WHAT THE TASK REQUIRES
Copy the stretch of rows below from the line containing "Identify the location of Show/hide." through the end of the rows, keeping every line unchanged.

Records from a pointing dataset

⟨

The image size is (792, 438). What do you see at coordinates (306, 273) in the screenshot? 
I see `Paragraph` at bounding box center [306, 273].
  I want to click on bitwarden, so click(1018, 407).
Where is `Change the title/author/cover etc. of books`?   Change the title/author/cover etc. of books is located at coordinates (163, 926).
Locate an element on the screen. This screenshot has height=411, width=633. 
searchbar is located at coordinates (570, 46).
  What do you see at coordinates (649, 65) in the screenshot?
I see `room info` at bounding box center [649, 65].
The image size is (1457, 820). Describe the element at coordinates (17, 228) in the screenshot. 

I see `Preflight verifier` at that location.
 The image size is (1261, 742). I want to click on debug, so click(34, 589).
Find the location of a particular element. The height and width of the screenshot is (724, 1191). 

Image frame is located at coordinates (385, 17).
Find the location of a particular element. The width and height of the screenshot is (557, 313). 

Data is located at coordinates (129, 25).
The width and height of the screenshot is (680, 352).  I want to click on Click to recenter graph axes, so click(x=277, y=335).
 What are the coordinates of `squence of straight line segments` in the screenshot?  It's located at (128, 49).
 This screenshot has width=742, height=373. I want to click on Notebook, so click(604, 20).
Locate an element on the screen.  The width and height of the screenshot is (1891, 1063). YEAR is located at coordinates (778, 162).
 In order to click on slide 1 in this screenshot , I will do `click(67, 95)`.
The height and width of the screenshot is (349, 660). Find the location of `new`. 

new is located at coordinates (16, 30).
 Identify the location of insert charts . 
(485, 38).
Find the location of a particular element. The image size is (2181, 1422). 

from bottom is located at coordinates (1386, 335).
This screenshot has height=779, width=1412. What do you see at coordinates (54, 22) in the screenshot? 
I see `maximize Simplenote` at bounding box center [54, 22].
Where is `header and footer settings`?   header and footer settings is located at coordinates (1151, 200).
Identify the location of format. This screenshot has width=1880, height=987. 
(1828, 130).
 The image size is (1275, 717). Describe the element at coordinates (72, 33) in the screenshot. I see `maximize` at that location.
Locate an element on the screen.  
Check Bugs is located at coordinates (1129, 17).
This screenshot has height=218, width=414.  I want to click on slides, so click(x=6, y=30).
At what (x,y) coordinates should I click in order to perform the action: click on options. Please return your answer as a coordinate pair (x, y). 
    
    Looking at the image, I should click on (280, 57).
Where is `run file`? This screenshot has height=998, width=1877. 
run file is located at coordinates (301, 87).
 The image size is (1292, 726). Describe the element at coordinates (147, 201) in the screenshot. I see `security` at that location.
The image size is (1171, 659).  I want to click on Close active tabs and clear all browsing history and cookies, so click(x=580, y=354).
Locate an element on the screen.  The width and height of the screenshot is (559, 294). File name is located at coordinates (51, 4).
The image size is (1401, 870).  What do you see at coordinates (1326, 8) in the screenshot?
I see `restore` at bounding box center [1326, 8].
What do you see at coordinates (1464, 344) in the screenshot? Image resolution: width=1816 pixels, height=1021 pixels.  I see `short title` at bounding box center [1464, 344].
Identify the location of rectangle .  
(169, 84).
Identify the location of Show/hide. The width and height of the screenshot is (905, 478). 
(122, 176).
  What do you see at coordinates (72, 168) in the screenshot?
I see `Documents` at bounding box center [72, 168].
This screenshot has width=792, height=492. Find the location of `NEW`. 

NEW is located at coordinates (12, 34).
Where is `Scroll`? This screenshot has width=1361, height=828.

⟩

SOLUTION BELOW
Identify the location of Show/hide. The width and height of the screenshot is (905, 478). 
(122, 176).
  What do you see at coordinates (72, 168) in the screenshot?
I see `Documents` at bounding box center [72, 168].
This screenshot has width=792, height=492. Find the location of `NEW`. 

NEW is located at coordinates (12, 34).
Where is `Scroll`? This screenshot has width=1361, height=828.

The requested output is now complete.